> [About this exercise]:
Give again, unaltered, the line with "This screenshot has height=640, width=672." and all lines that follow it in the listing below, minus any pictures.

^^^^^^^^

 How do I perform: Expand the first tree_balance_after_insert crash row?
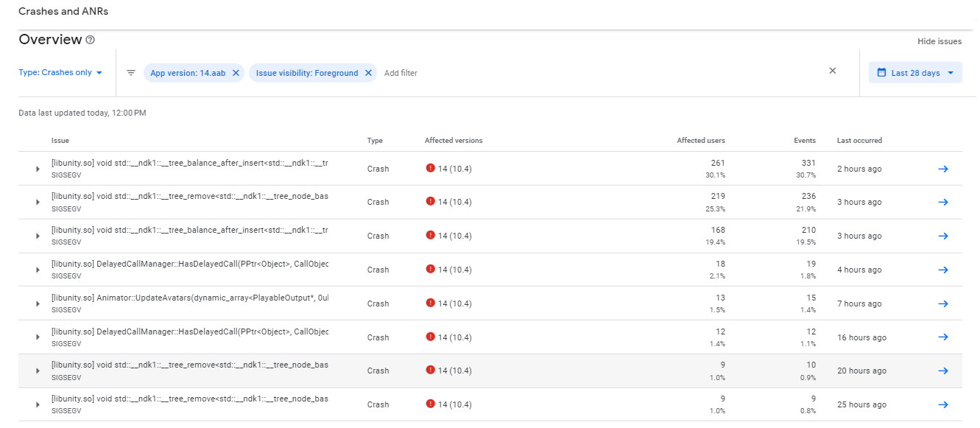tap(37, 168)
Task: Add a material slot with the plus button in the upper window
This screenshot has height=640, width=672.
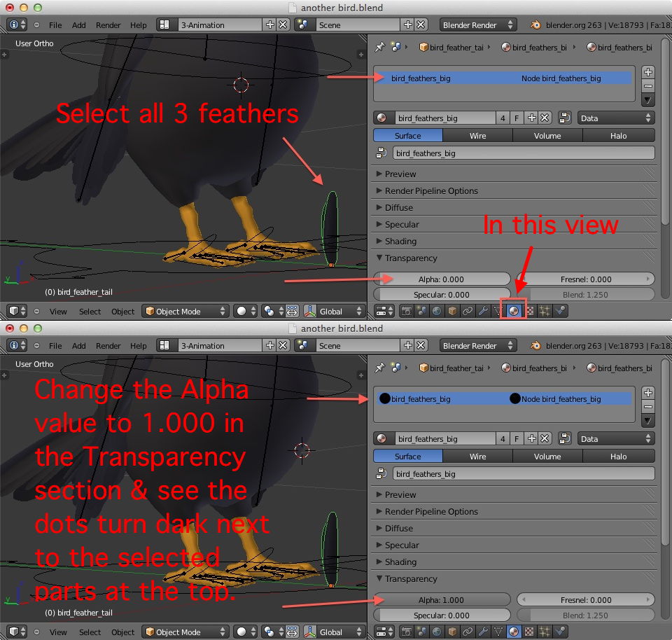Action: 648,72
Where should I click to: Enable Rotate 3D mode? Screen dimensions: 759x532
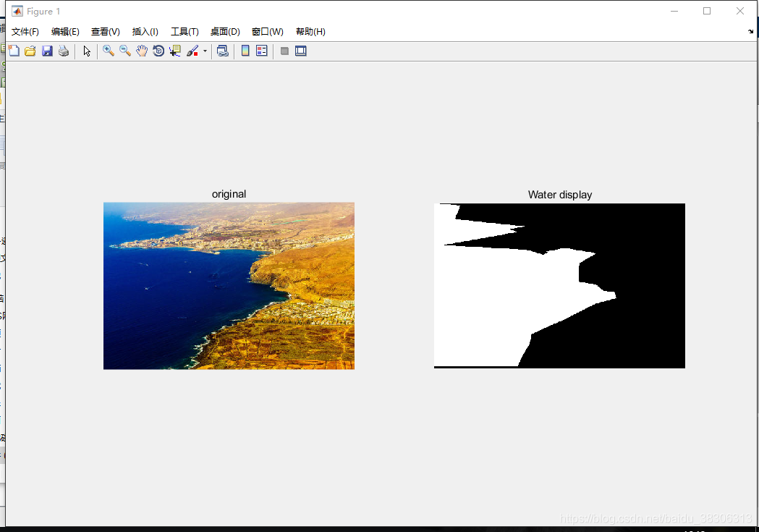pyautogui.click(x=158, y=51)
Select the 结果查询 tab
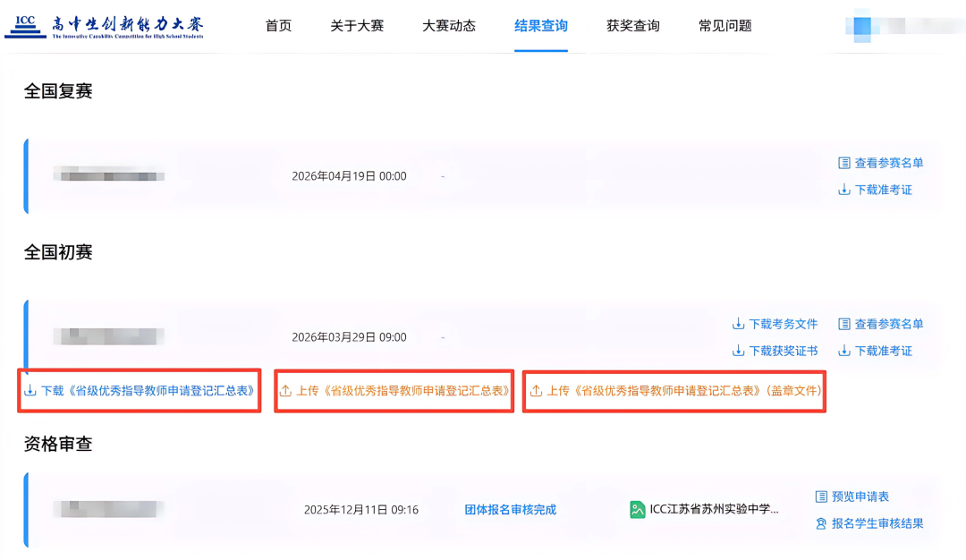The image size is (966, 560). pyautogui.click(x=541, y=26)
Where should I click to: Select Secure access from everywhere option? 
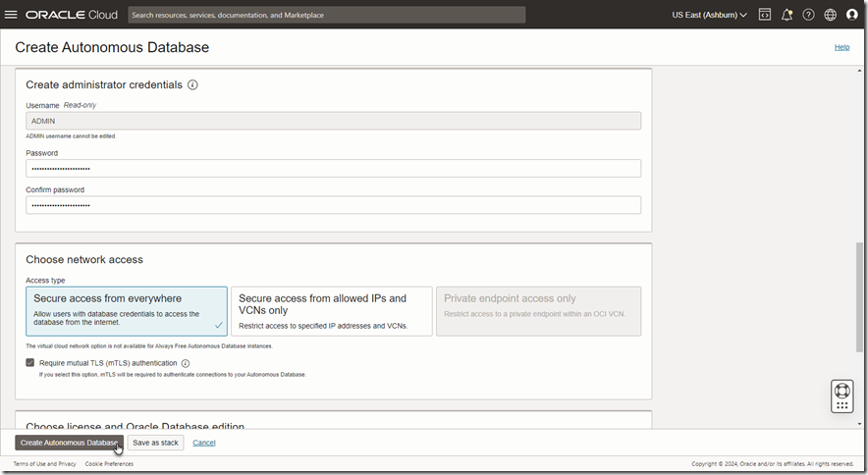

^^^^^^^^

> [Answer section]:
This screenshot has height=640, width=672.
Action: 648,72
Where should I click to: Enable Rotate 3D mode? Screen dimensions: 759x532
pyautogui.click(x=158, y=51)
Select the 结果查询 tab
The image size is (966, 560). pyautogui.click(x=541, y=26)
Where should I click to: Select Secure access from everywhere option? 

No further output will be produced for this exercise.